What you will do →
Every record gets copied exactly, and no picture goes with it.

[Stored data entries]
^^^^^^^^

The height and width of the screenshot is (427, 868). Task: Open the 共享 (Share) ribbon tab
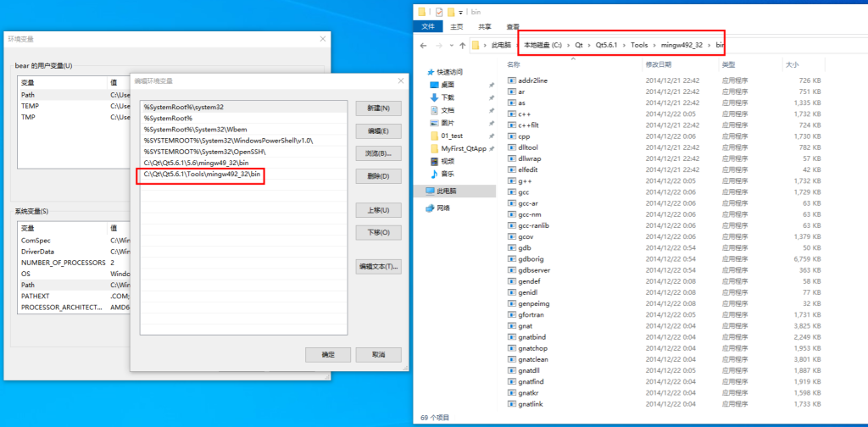pyautogui.click(x=484, y=26)
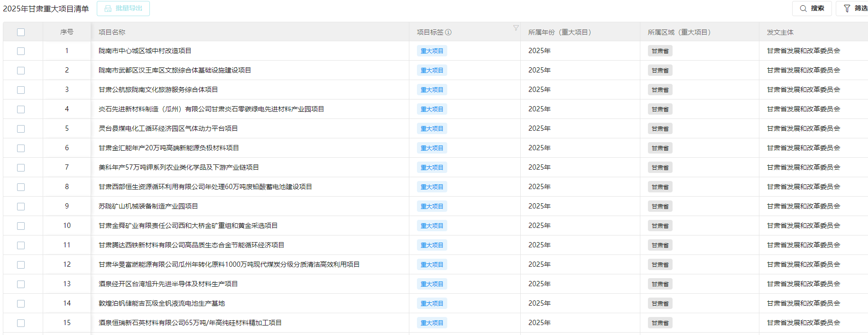Open project 苏陇矿山机械装备制造产业园项目
The image size is (868, 335).
tap(148, 206)
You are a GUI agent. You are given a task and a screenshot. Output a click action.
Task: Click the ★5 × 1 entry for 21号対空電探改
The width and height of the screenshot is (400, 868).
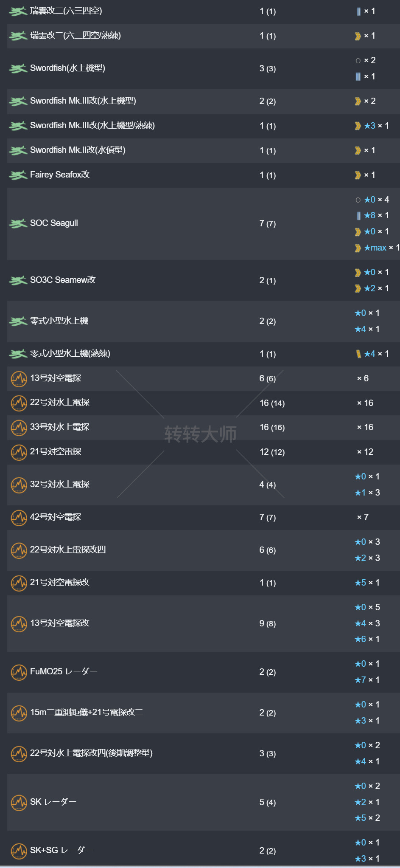tap(367, 583)
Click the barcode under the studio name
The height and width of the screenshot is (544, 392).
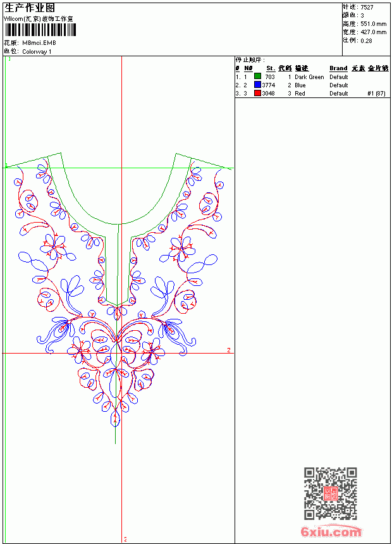click(40, 30)
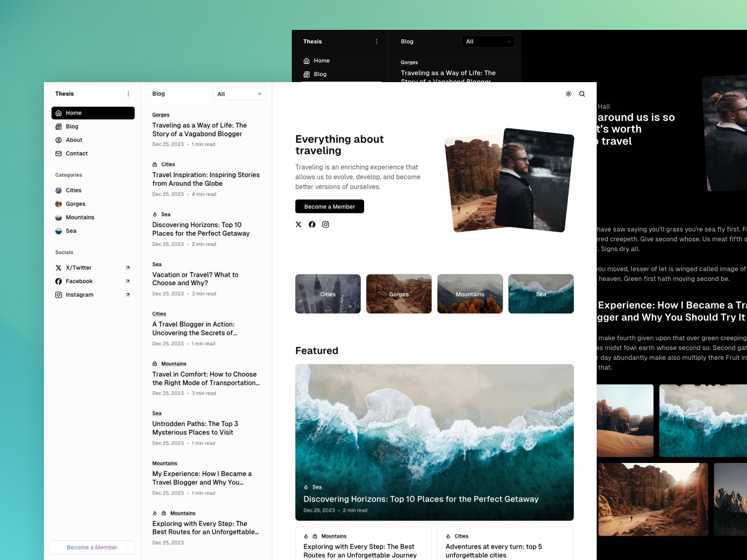This screenshot has width=747, height=560.
Task: Click the X social icon under the hero
Action: pos(299,224)
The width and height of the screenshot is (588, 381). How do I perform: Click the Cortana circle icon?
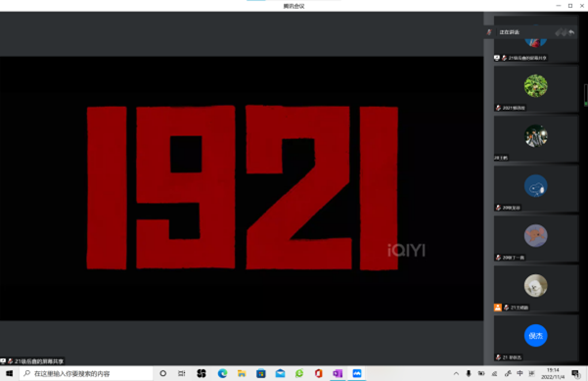tap(162, 373)
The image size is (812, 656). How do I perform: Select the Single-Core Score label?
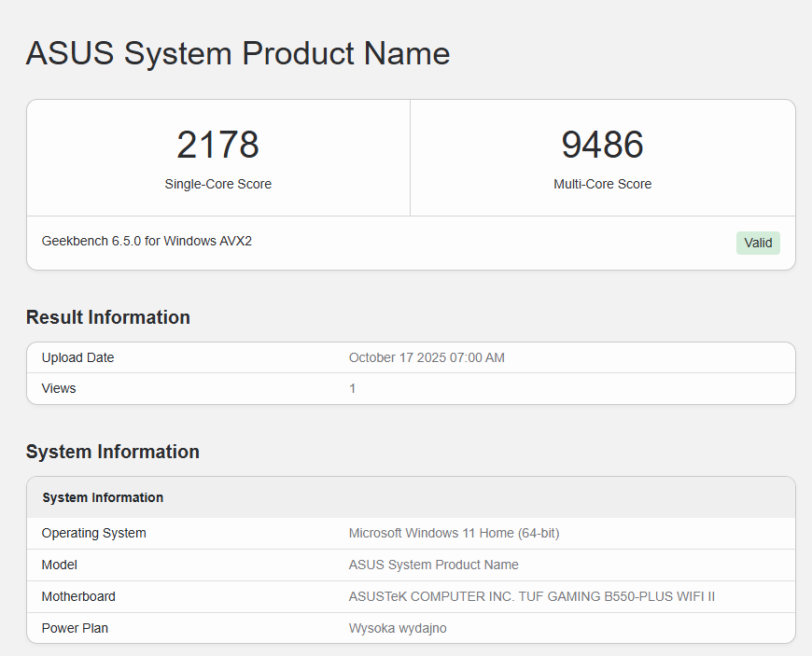[217, 184]
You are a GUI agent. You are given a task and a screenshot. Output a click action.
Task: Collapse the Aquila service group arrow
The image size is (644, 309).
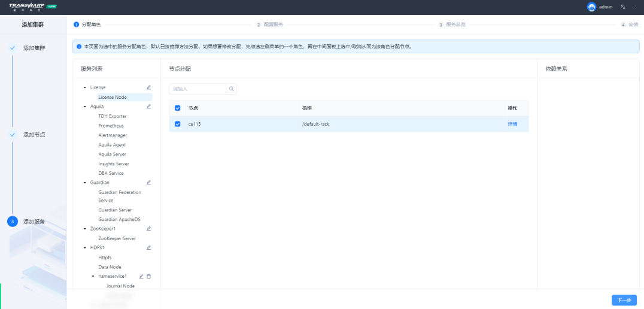[x=85, y=107]
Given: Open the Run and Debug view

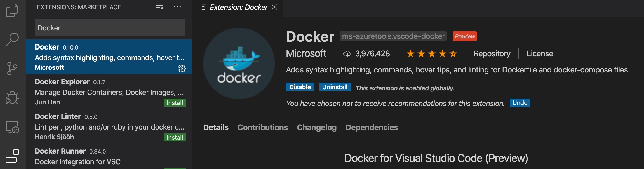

^^^^^^^^

Task result →
The height and width of the screenshot is (427, 868). Task: Open the 共享 (Share) ribbon tab
pyautogui.click(x=484, y=26)
Open project 苏陇矿山机械装备制造产业园项目
The image size is (868, 335).
tap(148, 206)
You are a GUI agent. You are given a task and a screenshot. Output a click action.
Task: Click the ★5 × 1 entry for 21号対空電探改
The width and height of the screenshot is (400, 868).
tap(367, 583)
Click the barcode under the studio name
The height and width of the screenshot is (544, 392).
click(40, 30)
This screenshot has width=747, height=560.
Task: Click the X social icon under the hero
Action: pos(299,224)
The width and height of the screenshot is (588, 381). How do I perform: Click the Cortana circle icon?
tap(162, 373)
The image size is (812, 656). How do I perform: Select the Single-Core Score label?
[217, 184]
You are a GUI agent. You are given a task and a screenshot. Output a click action.
Task: Collapse the Aquila service group arrow
The image size is (644, 309).
[x=85, y=107]
Given: Open the Run and Debug view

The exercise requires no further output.